JOB: Could you quote the records word for word, beginning at the line that has "You are a computer-use agent." and stopping after the line that has "Instruction: Open the チュートリアル external link"?

DATASET RECORDS:
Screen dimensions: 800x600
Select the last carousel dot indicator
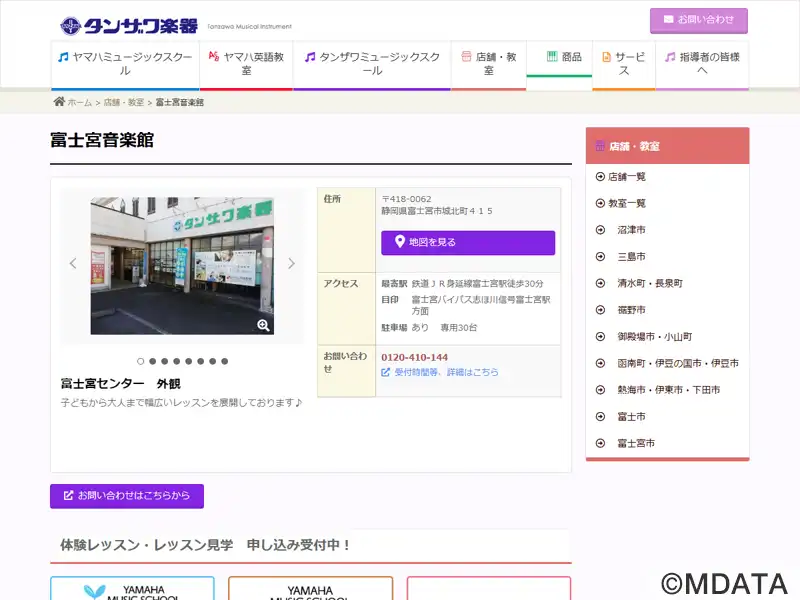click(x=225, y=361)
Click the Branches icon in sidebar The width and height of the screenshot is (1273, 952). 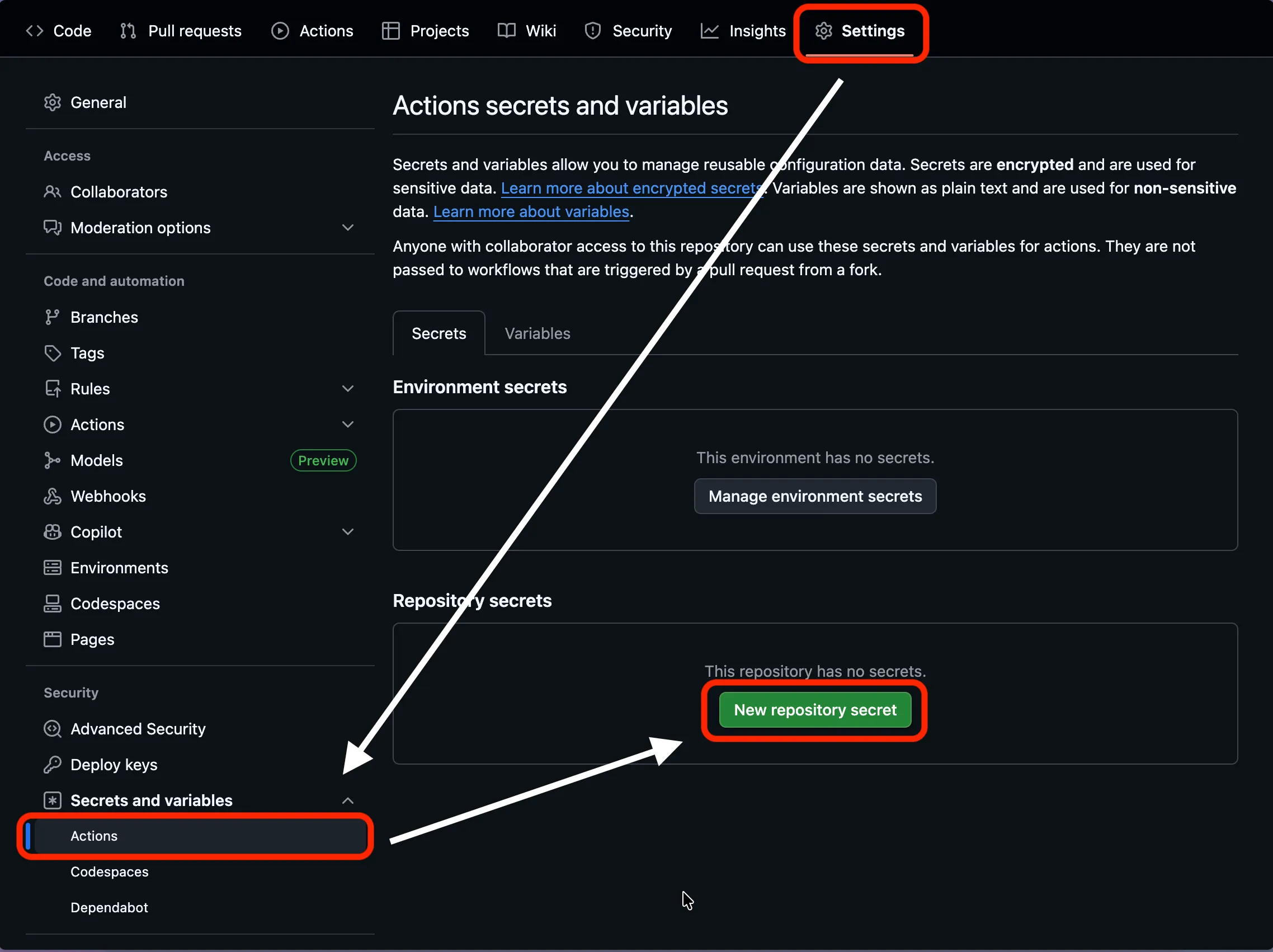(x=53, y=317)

...

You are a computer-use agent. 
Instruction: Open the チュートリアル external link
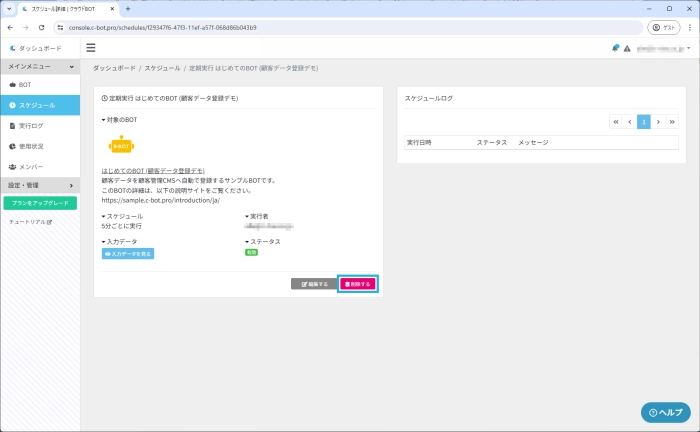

ANSWER FOR THIS EXERCISE:
You are a computer-use agent. 
Instruction: Open the チュートリアル external link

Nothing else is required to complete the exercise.